For all my discomfort and ensuing self-pity my senses are heightened. I see things, I hear things, I smell things so sharply. They called just as I was about go home. Another booking in two hours time. He couldn’t pick me up, I’d have to walk home and my back was rigid, tired and worn. It had been a long, long day. Just holding it together. Holding him together. The meeting was all wrong. Why am I offering myself when I have nothing to give? I didn’t like the mustiness of the shop, the office and the brusqueness of one of the women. Can you put the fire on? I asked. I’m just doing it now, she said curtly. Oh, my fear of being cold. Their boiler had broken and the landlord is slow in organising a repair. It was ever thus. So I sat there with my coat on the whole time. She is a good woman. The other one. I like her with her warm North-East accent. But she was unwell too. Nothing felt right. And outside the rain came down. I’d left him in the coffee shop reading. We cling to each other, I want to be there for him, offering an arm, and yet I want to be alone too. To run. To just have to think of myself and to get stronger. Walking home in the almost dark was magical. That blue light. But my back felt like it was going to snap. A twig. My body felt like a twig, buffeted by the wind, ready to snap. Snap. Every step jarred. Where is my strength?

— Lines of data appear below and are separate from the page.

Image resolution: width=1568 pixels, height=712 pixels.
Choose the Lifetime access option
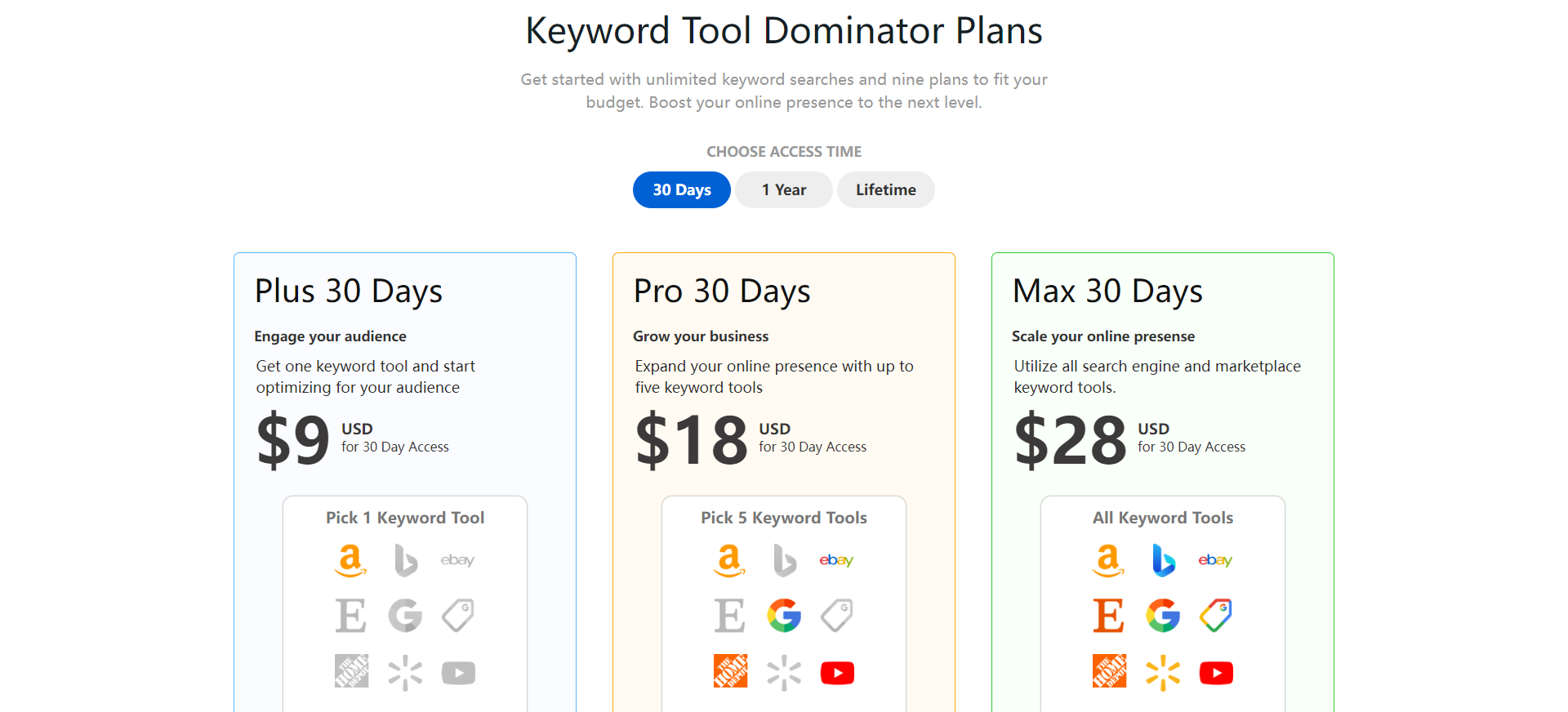click(x=885, y=190)
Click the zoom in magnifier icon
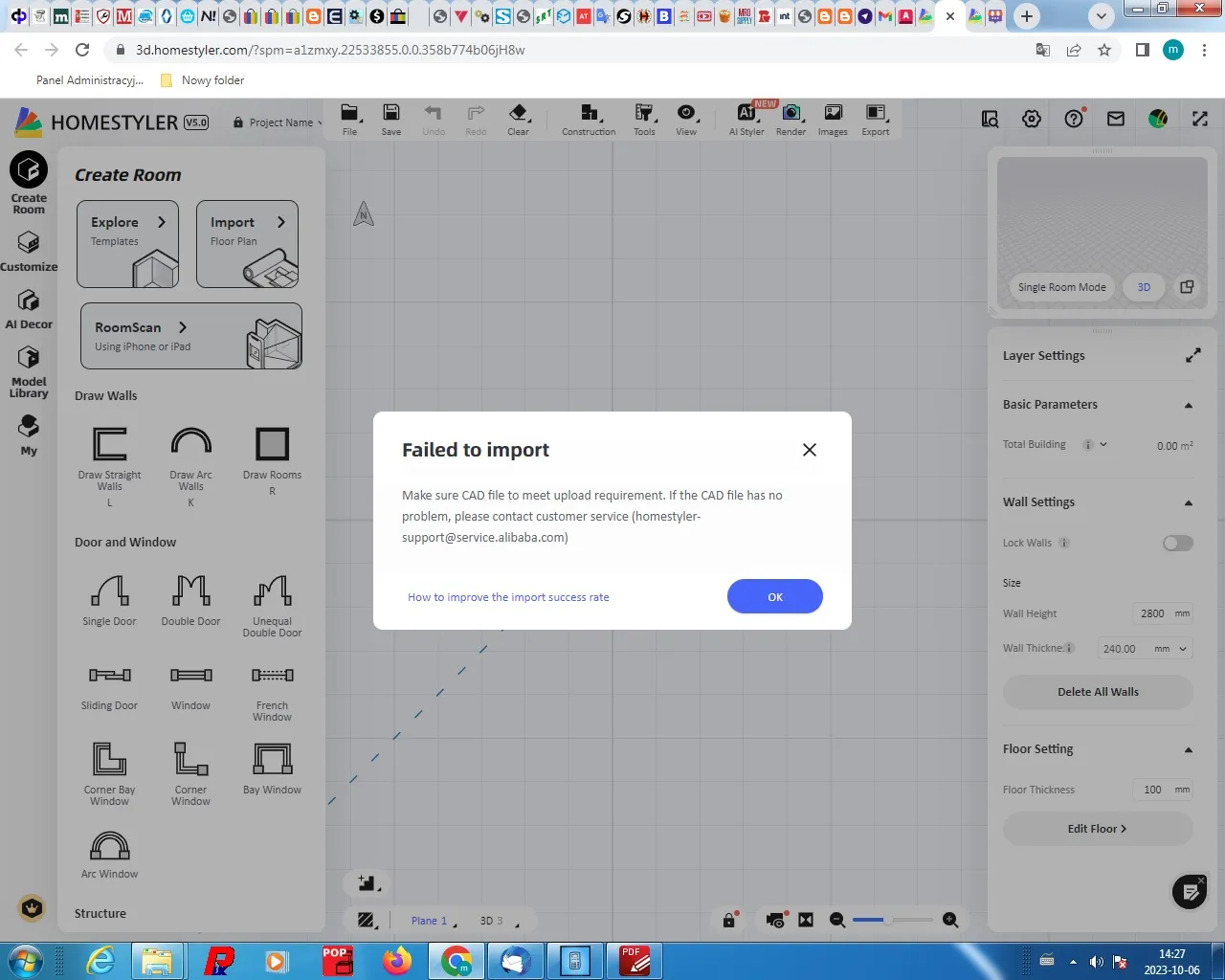Screen dimensions: 1225x980 950,920
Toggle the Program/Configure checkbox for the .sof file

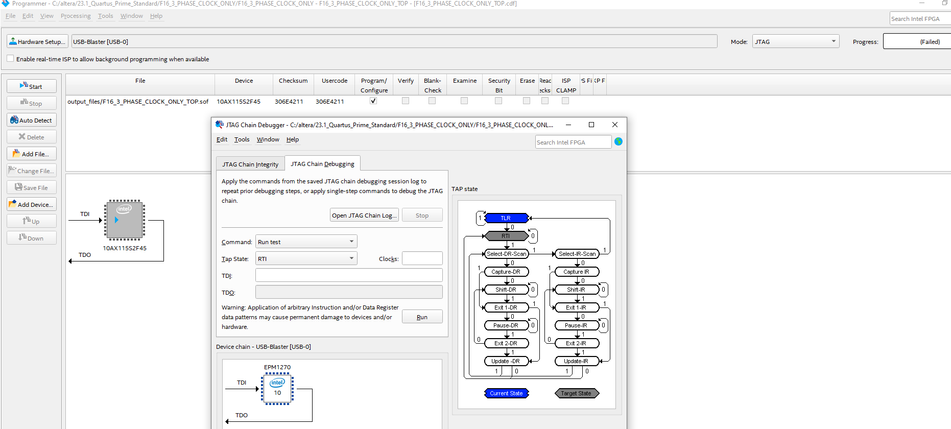(373, 101)
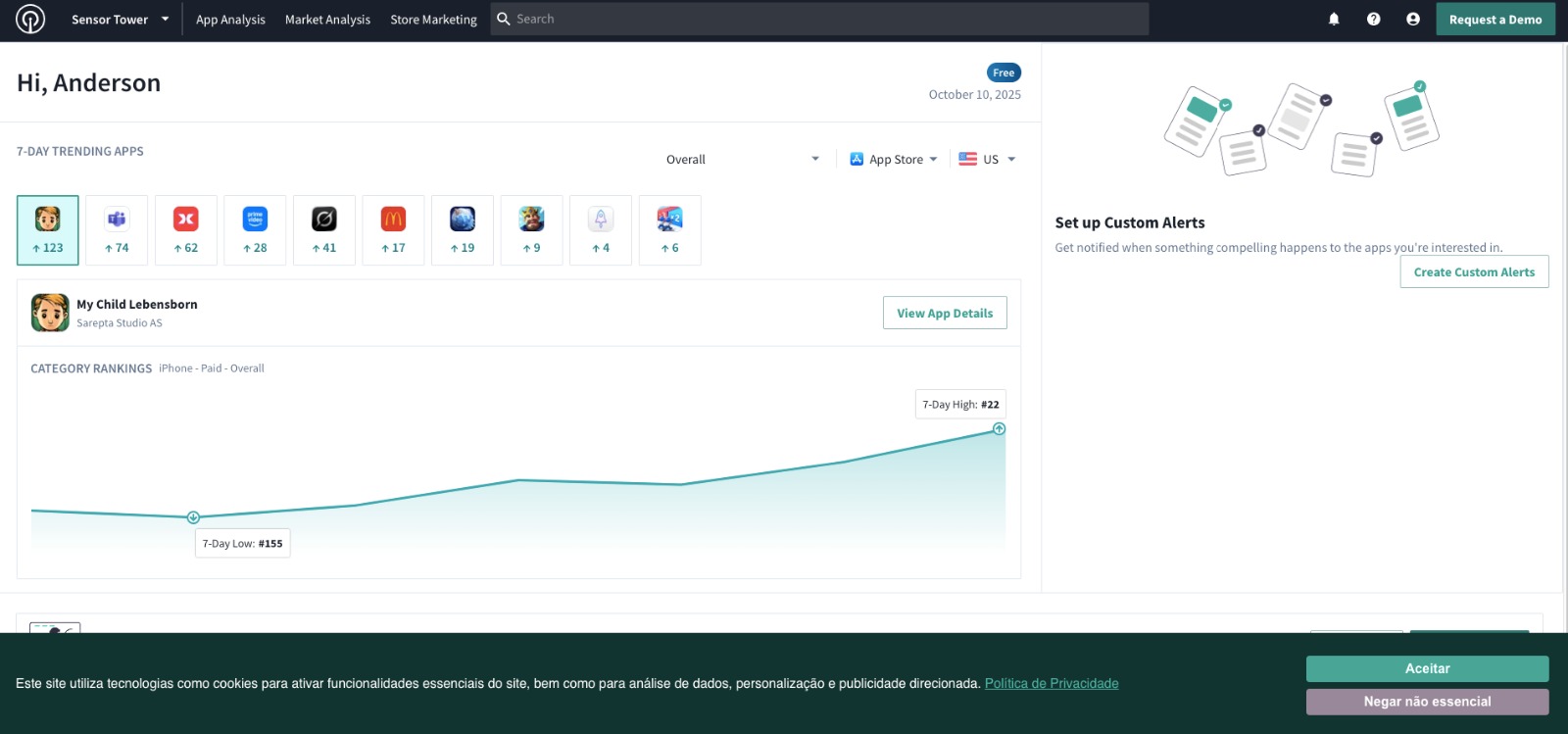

She got a sparkly top, said one of the women sitting in a cosy cabal of three on the sofa opposite us in the coffee shop. He knows them all. She’s the one who adopted a child, he tells me. I love such inconsequential chat. I love the sweet nothingness of it. I want to giggle, says a girl to her male friend, as I walk past. Was that a plea for something other, something light? A girl down there has just been sick, said another girl wearing a overly-large jumper, to nobody in particular. I walked though I longed to stay in. It rained when it should’ve been dry. Heigh ho.
The reading is a pleasure. I immerse myself in it. I lose myself, the boundaries of myself. In my dream I was Sarah. I am Sarah. On that road, her box swapped for a knapsack so she can travel lighter. Searching for him. Always.